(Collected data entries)
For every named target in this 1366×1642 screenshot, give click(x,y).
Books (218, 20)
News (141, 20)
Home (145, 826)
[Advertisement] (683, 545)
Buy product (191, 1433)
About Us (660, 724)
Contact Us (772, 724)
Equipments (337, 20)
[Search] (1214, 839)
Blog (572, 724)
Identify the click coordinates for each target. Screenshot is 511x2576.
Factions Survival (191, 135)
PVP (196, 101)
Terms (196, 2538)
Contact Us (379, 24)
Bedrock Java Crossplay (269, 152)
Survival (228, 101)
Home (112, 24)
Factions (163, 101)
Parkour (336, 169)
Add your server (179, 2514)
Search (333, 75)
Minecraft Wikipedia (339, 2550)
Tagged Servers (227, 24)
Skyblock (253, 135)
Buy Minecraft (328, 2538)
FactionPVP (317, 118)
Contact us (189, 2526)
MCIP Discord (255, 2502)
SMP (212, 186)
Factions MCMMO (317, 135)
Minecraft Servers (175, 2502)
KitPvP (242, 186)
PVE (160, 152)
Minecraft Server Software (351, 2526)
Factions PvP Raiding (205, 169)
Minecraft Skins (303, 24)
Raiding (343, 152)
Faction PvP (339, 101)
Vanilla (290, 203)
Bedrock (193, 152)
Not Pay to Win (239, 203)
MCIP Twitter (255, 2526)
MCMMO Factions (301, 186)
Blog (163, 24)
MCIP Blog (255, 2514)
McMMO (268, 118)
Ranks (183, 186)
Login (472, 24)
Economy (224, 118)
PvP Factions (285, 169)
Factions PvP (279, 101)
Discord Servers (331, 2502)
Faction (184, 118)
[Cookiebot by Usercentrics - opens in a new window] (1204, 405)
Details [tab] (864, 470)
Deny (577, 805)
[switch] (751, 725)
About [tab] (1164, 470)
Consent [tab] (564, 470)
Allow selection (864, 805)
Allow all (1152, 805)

**Task instructions:** Where a line of the records contains the word "click", copy that line.

**Output for this task:**
For every named target in this 1366×1642 screenshot, give click(x,y).
Identify the click coordinates for each target. Screenshot is 511x2576.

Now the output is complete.